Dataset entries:
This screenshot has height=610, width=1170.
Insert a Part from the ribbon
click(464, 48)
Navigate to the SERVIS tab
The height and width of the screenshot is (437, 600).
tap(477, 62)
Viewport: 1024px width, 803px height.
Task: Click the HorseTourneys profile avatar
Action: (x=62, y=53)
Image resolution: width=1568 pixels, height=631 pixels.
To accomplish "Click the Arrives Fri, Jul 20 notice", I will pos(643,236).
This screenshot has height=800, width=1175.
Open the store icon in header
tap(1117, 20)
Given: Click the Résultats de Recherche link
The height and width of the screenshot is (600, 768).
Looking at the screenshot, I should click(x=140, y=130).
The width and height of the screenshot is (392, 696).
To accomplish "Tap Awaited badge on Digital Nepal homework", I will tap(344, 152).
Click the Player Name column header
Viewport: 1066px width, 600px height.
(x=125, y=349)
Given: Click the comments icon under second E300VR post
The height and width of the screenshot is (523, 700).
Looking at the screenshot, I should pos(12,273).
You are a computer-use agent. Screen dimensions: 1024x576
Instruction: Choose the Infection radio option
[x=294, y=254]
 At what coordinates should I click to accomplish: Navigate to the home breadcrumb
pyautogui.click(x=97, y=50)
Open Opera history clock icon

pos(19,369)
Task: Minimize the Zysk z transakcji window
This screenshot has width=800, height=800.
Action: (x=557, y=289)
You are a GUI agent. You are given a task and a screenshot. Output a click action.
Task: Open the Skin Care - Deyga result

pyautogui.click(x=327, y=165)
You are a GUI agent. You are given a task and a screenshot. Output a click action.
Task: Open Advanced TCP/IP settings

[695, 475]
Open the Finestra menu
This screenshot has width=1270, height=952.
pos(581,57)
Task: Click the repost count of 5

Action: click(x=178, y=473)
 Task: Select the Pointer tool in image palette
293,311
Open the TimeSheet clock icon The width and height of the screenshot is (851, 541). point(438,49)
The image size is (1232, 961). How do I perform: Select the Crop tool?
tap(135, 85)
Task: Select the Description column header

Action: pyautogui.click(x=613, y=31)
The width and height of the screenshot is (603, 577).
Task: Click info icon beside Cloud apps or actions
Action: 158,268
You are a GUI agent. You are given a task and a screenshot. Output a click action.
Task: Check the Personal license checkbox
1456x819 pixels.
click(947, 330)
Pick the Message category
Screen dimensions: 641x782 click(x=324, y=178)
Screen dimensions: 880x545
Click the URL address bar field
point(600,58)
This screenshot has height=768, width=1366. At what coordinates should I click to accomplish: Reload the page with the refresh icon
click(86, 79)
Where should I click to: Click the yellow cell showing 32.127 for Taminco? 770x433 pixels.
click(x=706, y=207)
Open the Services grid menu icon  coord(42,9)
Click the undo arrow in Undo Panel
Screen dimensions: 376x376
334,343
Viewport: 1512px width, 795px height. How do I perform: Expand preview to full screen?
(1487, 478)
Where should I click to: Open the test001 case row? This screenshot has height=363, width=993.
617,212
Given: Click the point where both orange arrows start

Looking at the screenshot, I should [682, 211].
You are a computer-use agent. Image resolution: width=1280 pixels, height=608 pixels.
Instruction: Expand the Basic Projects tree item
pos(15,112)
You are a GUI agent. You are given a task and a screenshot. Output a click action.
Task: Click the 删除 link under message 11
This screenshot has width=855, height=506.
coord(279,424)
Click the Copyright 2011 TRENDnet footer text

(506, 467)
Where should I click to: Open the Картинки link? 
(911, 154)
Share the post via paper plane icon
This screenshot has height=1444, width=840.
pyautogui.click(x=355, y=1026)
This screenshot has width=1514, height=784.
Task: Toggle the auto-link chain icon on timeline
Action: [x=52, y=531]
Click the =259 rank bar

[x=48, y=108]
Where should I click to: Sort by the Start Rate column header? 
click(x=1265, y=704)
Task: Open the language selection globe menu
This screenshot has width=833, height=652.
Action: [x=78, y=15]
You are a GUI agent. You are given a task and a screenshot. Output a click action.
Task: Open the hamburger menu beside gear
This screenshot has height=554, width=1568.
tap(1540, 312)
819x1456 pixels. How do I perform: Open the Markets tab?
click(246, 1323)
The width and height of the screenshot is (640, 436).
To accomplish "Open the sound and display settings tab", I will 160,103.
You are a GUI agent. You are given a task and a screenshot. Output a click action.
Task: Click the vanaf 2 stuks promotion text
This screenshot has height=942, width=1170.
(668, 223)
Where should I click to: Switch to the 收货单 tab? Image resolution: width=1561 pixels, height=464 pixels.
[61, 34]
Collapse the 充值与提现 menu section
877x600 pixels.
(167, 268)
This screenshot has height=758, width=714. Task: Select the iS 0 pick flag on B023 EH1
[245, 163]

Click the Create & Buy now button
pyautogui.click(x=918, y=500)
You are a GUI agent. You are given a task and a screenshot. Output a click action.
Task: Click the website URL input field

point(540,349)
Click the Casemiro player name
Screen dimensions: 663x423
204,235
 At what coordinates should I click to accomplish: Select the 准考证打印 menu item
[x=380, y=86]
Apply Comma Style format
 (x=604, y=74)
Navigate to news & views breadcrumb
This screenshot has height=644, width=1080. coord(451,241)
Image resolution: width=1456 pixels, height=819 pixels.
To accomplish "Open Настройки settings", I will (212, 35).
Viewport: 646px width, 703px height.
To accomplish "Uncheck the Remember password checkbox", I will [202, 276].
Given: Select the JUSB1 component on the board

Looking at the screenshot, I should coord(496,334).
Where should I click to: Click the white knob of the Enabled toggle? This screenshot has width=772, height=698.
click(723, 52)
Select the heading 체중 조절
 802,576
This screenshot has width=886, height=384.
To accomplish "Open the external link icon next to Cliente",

== HOW TO COMPLETE THIS TASK ==
The answer should consist of the lines from the first line of the entries through the line with "Given: Click the Résultats de Recherche link", copied exactly.

== REPLY TO THE EXERCISE ==
This screenshot has height=610, width=1170.
Insert a Part from the ribbon
click(464, 48)
Navigate to the SERVIS tab
The height and width of the screenshot is (437, 600).
tap(477, 62)
Viewport: 1024px width, 803px height.
Task: Click the HorseTourneys profile avatar
Action: (x=62, y=53)
Image resolution: width=1568 pixels, height=631 pixels.
To accomplish "Click the Arrives Fri, Jul 20 notice", I will pos(643,236).
This screenshot has height=800, width=1175.
Open the store icon in header
tap(1117, 20)
Given: Click the Résultats de Recherche link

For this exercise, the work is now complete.